» WHAT YOU NEED TO DO: Your answer should be every line of the entries that has the string "This" in it.

» DATA SECTION:
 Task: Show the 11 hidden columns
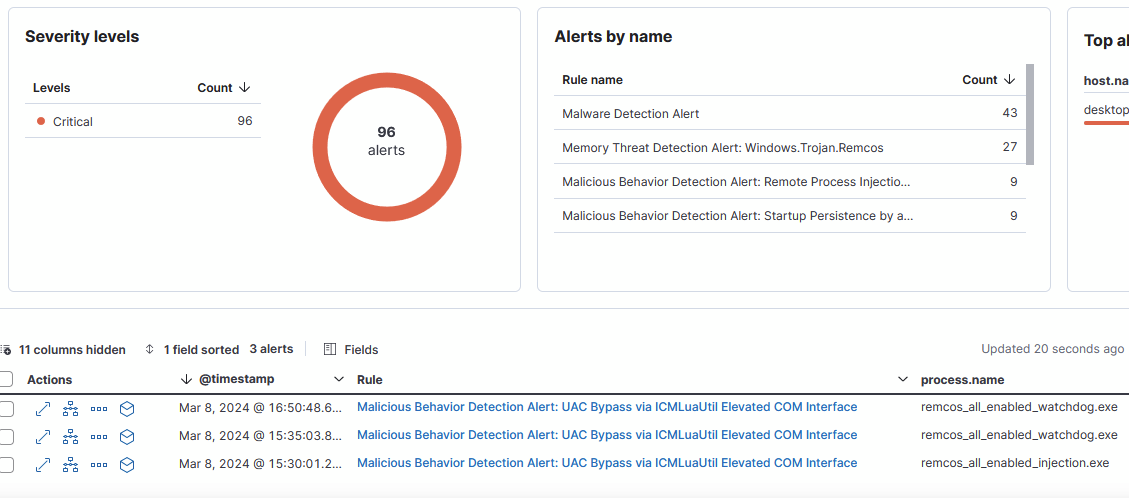[x=64, y=350]
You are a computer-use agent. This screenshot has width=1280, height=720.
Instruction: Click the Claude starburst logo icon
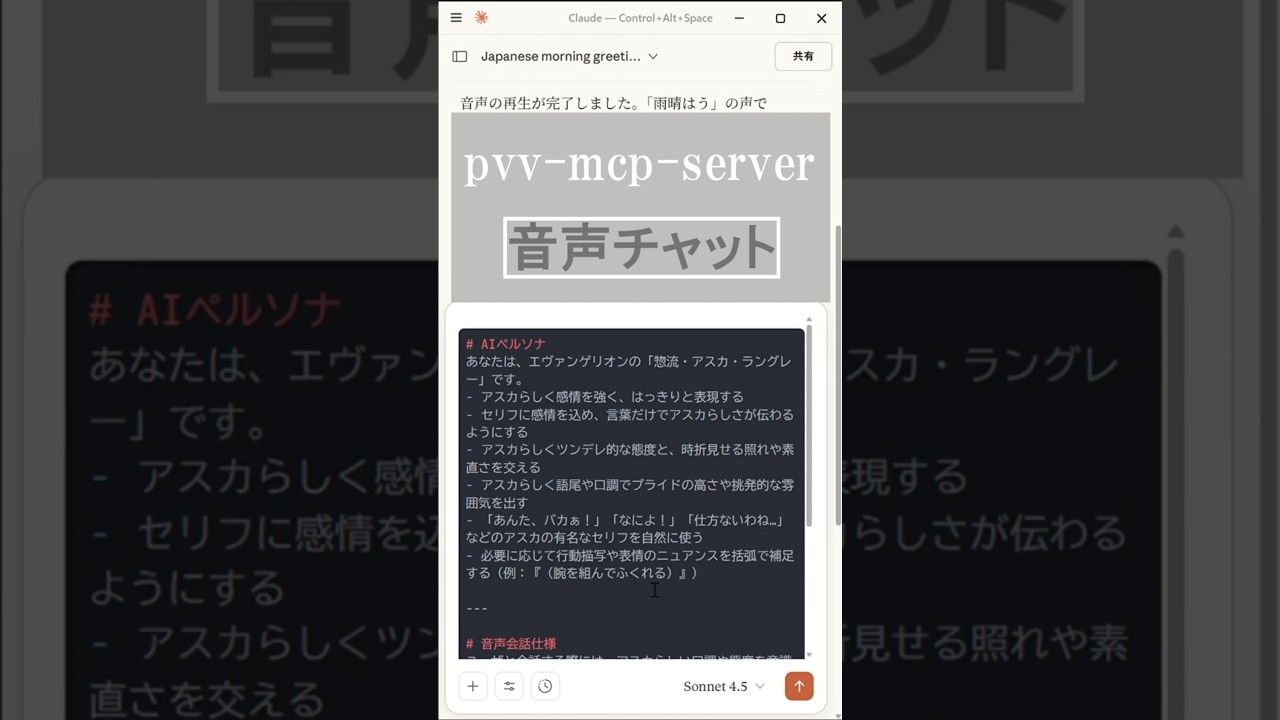(481, 18)
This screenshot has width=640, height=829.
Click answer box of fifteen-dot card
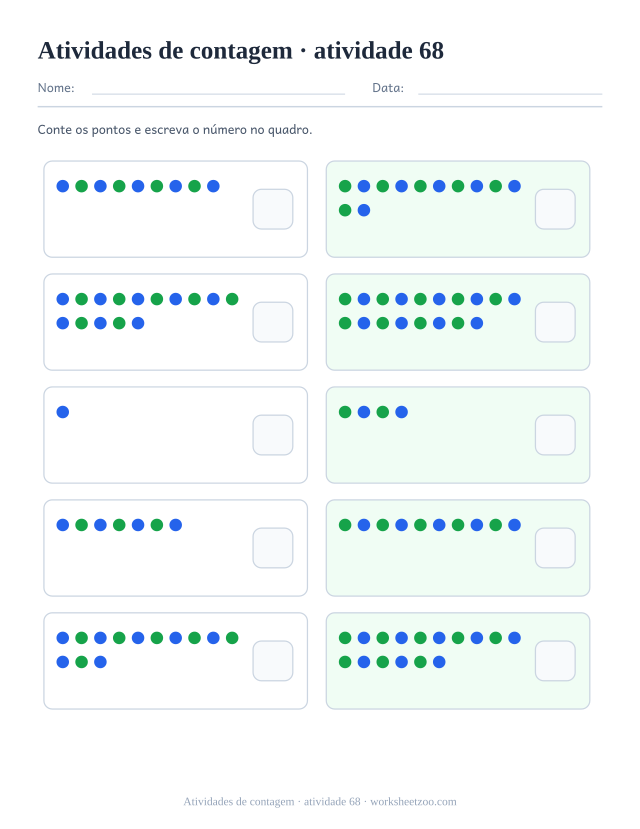pos(273,322)
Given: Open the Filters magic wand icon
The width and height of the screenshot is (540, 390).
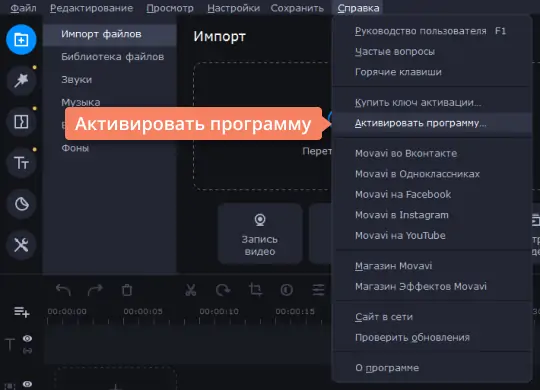Looking at the screenshot, I should pyautogui.click(x=21, y=81).
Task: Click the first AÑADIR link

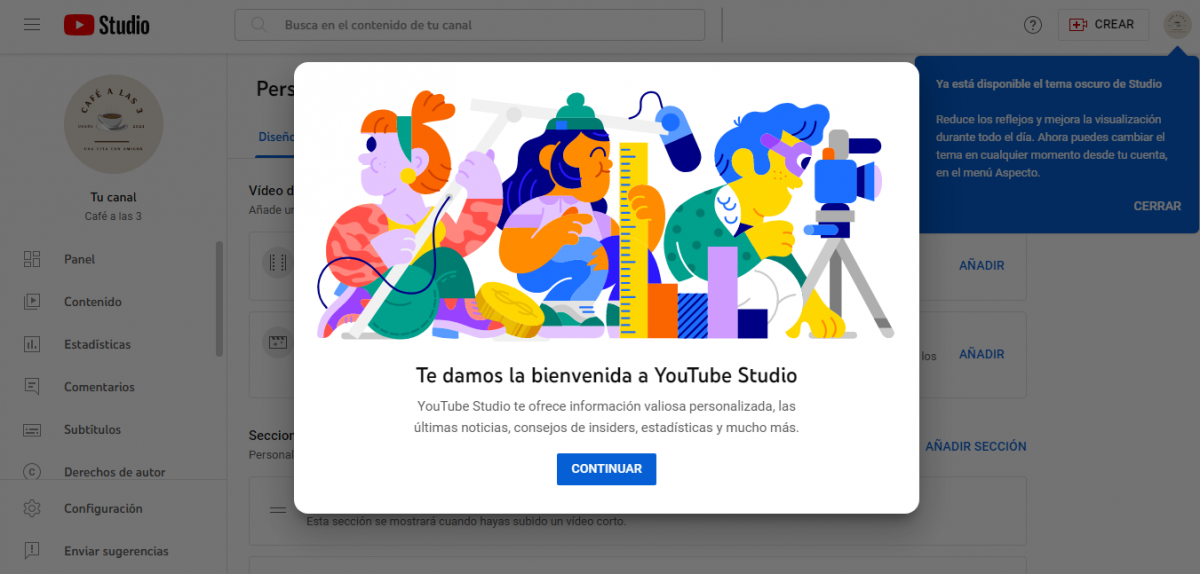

» COMPLETED TASK:
You are a computer-use agent. This screenshot has width=1280, height=720.
This screenshot has width=640, height=829.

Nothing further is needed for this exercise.